Two further goals followed, from Seedorf and Alberto Gilardino, without any response from the visiting Red Devils. Subsequently, La Rossoneri went through 5-3 on aggregate.

His Finest Hour?

To put this result into context, United boasted a goalkeeper, Edwin van der Sar, who would later break the English record for the longest period without conceding a goal. By contrast, Milan keeper Dida was at that time enduring a poor run of form. As such, with the away goals rule in mind, few could have blamed the hosts for playing a defensive, patient game in which they would strike first and then – to use the jocular – park the bus.

Not a bit of it. Kaka’s relentless assault of a shaky United backline caused disruption from the very first minute, when the Brazilian flashed a teasing through-ball across goal. Seedorf then tested van der Sar with a rasping drive that was tipped over the bar.

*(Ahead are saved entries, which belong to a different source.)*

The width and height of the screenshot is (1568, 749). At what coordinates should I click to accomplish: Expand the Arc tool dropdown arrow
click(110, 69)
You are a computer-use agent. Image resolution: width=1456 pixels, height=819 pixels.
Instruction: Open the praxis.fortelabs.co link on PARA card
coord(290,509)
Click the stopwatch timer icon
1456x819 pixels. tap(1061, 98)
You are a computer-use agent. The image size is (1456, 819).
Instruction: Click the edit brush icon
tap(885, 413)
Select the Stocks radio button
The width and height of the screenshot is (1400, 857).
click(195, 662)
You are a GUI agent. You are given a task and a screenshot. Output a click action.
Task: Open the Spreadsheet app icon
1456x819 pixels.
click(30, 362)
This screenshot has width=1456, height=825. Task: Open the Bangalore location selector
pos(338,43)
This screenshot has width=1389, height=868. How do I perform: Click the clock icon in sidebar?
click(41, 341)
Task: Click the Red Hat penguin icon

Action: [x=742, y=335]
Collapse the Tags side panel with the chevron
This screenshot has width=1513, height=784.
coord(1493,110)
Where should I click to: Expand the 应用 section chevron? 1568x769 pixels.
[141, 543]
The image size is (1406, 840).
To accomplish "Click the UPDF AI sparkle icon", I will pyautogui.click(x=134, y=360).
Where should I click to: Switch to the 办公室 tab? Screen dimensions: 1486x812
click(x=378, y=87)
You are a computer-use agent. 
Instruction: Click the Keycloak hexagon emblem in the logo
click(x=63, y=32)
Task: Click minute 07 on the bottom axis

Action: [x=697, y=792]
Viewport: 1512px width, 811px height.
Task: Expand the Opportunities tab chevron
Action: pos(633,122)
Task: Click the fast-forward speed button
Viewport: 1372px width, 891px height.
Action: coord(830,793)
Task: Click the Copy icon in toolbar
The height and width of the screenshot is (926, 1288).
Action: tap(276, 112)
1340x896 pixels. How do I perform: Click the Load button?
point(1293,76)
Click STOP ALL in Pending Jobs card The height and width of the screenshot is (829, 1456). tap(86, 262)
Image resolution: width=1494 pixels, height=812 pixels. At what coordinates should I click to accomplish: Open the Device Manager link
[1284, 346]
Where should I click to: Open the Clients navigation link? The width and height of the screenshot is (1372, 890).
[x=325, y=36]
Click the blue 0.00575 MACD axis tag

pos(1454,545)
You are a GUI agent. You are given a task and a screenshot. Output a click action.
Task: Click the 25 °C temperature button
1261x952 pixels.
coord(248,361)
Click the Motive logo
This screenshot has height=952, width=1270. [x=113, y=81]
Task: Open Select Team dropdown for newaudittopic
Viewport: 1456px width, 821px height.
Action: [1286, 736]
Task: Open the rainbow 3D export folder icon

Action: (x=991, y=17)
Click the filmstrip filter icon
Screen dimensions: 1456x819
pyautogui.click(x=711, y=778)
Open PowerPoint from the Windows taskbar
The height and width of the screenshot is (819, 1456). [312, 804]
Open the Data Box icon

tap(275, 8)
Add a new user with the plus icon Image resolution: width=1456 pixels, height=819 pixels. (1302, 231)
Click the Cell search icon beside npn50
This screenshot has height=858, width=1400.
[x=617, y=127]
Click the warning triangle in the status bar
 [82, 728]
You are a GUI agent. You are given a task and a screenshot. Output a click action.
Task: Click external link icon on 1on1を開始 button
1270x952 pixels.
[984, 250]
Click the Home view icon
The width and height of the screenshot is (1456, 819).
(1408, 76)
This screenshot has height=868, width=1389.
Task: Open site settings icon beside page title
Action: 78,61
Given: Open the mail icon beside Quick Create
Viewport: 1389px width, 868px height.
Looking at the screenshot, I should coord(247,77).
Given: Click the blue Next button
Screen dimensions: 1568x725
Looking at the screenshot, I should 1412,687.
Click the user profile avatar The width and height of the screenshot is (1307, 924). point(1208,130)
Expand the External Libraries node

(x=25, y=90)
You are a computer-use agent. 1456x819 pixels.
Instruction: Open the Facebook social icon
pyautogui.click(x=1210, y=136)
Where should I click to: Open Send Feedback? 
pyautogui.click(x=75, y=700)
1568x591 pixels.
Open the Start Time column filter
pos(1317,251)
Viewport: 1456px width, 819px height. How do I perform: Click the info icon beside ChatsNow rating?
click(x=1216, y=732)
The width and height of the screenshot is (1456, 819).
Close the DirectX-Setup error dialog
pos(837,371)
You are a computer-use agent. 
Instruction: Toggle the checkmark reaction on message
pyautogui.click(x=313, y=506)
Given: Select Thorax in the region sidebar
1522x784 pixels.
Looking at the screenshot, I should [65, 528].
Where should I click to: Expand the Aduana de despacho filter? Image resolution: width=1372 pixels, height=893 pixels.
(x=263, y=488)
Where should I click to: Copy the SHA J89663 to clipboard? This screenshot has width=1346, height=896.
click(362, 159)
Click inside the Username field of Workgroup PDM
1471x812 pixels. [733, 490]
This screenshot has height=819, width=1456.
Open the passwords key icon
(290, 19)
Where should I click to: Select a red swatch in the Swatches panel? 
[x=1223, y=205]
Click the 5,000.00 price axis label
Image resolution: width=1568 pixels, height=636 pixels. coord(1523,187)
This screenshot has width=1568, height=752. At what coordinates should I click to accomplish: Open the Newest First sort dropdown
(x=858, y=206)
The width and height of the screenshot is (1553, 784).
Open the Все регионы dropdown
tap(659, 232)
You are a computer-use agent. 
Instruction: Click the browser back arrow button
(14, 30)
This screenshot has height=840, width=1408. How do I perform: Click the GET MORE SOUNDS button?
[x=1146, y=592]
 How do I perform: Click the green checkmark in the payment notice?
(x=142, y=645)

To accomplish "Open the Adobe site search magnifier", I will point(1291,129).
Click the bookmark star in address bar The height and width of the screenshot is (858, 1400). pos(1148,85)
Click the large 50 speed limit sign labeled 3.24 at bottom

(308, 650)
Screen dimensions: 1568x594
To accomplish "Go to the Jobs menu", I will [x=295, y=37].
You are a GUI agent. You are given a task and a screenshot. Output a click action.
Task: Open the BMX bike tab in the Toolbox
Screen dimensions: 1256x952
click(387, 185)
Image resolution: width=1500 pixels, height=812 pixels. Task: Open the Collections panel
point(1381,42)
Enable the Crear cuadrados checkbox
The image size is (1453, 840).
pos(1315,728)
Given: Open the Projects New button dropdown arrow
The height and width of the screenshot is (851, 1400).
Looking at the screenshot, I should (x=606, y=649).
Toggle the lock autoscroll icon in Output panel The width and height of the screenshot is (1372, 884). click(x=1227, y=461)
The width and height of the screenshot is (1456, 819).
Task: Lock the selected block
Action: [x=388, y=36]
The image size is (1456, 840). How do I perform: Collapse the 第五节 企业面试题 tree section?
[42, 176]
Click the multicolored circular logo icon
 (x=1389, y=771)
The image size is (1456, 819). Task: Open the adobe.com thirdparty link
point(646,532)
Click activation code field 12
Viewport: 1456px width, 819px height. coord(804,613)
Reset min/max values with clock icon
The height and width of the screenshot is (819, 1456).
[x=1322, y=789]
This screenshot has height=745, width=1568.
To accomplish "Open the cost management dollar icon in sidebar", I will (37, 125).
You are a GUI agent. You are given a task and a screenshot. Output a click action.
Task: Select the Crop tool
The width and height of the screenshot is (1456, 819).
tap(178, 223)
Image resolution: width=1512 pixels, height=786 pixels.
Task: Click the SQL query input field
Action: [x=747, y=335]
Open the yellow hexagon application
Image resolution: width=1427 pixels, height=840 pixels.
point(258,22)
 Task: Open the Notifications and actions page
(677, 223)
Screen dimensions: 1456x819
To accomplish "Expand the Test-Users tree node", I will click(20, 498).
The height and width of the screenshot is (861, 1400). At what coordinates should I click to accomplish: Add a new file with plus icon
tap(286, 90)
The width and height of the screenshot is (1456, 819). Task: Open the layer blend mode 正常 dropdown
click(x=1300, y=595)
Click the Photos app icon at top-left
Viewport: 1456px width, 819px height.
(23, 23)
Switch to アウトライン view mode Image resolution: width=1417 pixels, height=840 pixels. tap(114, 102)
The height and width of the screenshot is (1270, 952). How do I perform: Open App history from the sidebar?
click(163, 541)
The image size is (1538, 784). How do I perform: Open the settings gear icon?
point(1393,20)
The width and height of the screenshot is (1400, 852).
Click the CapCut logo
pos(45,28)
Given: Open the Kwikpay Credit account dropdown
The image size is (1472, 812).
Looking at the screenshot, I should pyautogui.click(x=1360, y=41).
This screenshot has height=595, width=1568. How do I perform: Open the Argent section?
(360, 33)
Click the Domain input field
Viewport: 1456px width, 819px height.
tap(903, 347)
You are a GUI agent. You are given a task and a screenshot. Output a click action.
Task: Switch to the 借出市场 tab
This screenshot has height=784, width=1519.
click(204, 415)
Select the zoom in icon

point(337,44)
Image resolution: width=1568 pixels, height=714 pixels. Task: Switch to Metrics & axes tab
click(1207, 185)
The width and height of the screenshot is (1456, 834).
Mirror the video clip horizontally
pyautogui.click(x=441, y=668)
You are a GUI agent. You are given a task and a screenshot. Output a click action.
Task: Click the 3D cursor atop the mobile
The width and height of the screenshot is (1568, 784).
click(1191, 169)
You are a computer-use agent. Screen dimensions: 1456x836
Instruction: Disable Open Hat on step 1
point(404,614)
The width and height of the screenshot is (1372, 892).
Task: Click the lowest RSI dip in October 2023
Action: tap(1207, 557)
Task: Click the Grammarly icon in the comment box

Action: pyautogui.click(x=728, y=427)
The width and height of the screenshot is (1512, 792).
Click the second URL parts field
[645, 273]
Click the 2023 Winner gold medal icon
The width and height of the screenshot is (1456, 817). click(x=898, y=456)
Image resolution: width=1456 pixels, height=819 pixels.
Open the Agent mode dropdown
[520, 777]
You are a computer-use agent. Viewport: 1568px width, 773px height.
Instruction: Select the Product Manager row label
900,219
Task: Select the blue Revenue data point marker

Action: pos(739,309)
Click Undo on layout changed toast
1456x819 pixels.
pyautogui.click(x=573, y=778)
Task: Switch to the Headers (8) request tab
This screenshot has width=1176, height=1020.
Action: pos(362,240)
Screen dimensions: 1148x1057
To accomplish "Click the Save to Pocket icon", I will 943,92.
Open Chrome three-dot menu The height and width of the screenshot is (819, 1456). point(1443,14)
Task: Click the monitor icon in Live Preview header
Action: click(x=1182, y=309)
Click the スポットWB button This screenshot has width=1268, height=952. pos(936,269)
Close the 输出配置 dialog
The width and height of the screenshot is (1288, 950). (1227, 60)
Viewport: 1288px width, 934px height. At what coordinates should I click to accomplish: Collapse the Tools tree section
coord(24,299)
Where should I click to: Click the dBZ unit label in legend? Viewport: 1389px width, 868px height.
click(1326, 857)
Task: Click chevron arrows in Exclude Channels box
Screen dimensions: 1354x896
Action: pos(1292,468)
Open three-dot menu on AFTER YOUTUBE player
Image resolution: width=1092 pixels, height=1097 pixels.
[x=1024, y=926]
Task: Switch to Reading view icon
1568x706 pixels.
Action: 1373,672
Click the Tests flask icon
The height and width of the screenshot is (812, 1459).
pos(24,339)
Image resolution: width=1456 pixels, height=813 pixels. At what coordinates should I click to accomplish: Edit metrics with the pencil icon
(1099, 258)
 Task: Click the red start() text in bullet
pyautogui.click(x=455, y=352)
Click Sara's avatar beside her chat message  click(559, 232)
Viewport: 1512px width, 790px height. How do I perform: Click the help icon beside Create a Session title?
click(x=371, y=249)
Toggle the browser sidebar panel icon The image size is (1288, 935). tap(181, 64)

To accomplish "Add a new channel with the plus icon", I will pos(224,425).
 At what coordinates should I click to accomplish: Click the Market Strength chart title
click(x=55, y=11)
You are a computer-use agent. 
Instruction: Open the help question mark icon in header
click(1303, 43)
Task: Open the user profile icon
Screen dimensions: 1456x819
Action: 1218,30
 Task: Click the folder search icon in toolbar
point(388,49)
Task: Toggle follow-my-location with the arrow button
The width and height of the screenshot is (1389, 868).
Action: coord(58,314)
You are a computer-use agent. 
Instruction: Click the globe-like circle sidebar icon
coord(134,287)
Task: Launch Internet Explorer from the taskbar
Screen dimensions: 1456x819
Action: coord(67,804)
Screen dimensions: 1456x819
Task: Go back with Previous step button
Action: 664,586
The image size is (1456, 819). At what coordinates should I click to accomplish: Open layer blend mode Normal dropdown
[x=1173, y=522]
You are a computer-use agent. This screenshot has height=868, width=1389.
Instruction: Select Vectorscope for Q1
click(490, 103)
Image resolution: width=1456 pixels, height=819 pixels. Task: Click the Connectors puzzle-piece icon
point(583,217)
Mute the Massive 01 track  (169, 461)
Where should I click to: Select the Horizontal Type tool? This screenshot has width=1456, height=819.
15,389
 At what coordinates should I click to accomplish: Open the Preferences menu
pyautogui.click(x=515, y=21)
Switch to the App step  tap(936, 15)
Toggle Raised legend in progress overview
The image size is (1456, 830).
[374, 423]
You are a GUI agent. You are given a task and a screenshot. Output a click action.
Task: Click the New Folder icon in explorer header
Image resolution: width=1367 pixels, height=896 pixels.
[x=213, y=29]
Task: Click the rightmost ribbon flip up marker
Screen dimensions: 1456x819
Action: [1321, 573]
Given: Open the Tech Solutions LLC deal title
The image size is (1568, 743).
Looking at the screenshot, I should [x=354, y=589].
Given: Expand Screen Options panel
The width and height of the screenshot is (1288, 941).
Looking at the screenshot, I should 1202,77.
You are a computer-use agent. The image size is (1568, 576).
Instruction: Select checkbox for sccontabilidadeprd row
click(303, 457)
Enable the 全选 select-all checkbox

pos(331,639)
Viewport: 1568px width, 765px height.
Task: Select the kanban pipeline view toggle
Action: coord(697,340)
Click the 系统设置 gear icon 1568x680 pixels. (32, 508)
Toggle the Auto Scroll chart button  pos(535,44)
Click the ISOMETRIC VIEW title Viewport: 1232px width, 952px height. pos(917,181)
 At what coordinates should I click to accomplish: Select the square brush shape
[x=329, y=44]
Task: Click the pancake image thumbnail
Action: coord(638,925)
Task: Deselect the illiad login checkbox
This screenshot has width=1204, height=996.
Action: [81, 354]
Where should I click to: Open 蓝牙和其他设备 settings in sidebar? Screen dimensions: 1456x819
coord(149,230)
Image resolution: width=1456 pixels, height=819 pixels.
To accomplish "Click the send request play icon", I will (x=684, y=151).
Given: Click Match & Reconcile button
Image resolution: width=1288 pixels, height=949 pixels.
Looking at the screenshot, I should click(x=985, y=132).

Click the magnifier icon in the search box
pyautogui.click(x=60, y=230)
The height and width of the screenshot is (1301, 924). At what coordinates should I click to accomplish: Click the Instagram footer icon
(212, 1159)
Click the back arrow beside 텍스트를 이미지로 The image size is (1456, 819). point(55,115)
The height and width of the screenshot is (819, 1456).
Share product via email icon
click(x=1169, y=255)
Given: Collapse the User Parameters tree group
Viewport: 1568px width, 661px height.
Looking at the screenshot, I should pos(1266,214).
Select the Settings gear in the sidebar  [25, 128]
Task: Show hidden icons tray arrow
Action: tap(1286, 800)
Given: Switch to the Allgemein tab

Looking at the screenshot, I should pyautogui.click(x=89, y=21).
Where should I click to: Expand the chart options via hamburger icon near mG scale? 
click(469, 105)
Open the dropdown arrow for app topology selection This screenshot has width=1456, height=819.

Kaka’s early endeavour had set the tone of the match, and put AC Milan on the road to redemption, atoning for their 2005 Istanbul capitulation with a 2-1 win over Liverpool in the Athens final three weeks later.

Although Kaka will not be gracing a pitch for much longer, it will be by the grace of the God he so ardently believes in that his football career will continue, in its already rich and wholesome way, for many years after his retirement.